Friday, 3 July 2015: 10:15 AM-11:45 AM
TW2.3.03 (Tower Two)
Emily Penner, Stanford University, Stanford, CA
Jane Rochmes, Stanford University, Stanford, CA
A growing literature examines the role that schools play in reproducing inequality when they provide some students better educational opportunities than others. Recent research in education has focused in particular on whether or not students have access to equally effective teachers (Isenberg et al., 2014; Reardon & Bischoff, 2011). While many have examined how to best measure teacher quality (Goldhaber & Anthony, 2007; Koedel & Betts, 2011; Rothstein, 2010), changes in the quality of the individuals who are becoming teachers (Boyd, Lankford, Loeb, Rockoff, & Wyckoff, 2008; Corcoran, Evans, & Schwab, 2004), and the growing variety of ways to enter the teaching profession (Boyd et al., 2006; Boyd, Grossman, Lankford, Loeb, & Wyckoff, 2009; Henry et al., 2014), this study provides a unique examination of how the teacher hiring process contributes teacher sorting. Leveraging human resource data from a large, urban school district, we are able to examine all applicants to positions in the district over the past decade.

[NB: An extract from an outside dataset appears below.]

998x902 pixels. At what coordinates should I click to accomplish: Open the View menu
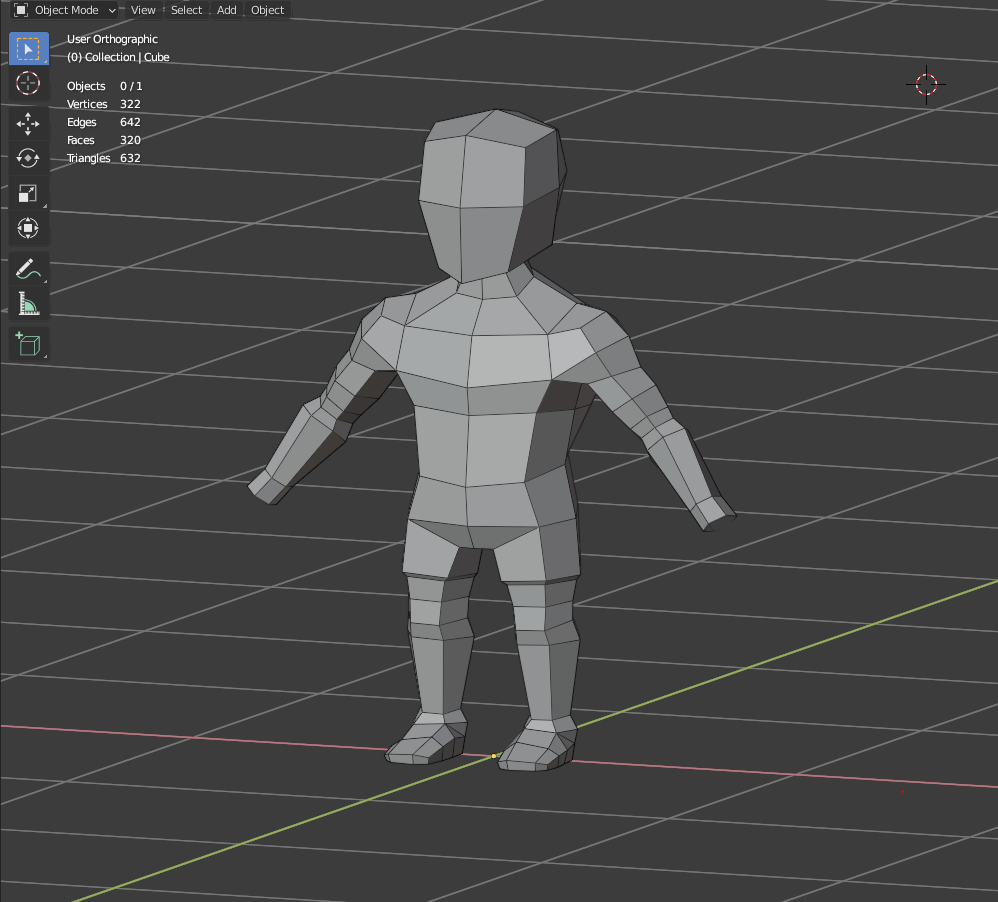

The role that district officials and principals play in selecting teachers from among the pool of applicants is a little-understood aspect of the teacher sorting process, an issue with important implications for students’ access to quality teachers. Organizational features of schools and school districts may influence how applicants are selected and sorted into different types of schools, potentially magnifying already large differences in access to quality teachers for different types of students. While there is evidence to suggest that current employees actively seek to relocate from lower-resourced, higher-minority schools (Boyd, Lankford, Loeb, & Wyckoff, 2005a, 2005b), there is little information about how district hiring processes influence which types of teachers are hired. This study will fill a substantial lacuna: To date, the closest studies examine how a battery of applicant selection tools predicts teacher effectiveness, absences, and attrition (Goldhaber et al. 2014) and school factors affecting variation in the number of applicants schools within the same district receive (Engel, Jacob, and Curran 2014).

This study will use data that matches applicants to discrete teacher, staff, and administrator positions to examine whether there are systematic differences in the types of applicants eventually hired at different types of schools. In addition to examining how the hiring process contributes to sorting teachers across schools, we will also investigate whether there are demographic differences in the overall likelihood of getting hired. Further, we plan to match these data with administrative data on student preferences for different schools, as well as teacher survey data containing information on teachers’ preferences for working at different schools.

This study thus makes three main contributions. First, by better understanding the organizational context of the teacher labor market, we will gain insight into the ways in which school district hiring practices contribute to or ameliorate the growing inequality in educational access between students of different class and race backgrounds. Second, while researchers agree that teacher sorting matters, no previous research has actually examined the process of sorting at the point where this sorting occurs (i.e. the hiring process). Finally, while research elsewhere has documented the importance of understanding job sorting processes (DiPrete, 1989; Petersen & Morgan, 1995; Tomaskovic-Devey, 1993) and the hiring pipeline (Fernandez & Weinberg, 1997), this study extends this research to a new context, examining a large, highly feminized, professional labor market with a high degree of occupational closure.

Given the important role that teachers play in reproducing inequality, understanding how they are sorted into different schools—where they will teach students from different backgrounds—will help bring insights from sociological research on job sorting processes to bear on the inequality generating functions of schools. In future research, I plan to match data from these applicants to other administrative records that will allow me to track applicants who were not hired within this district, as well as follow teachers who leave the district to see what kinds of positions they pursue.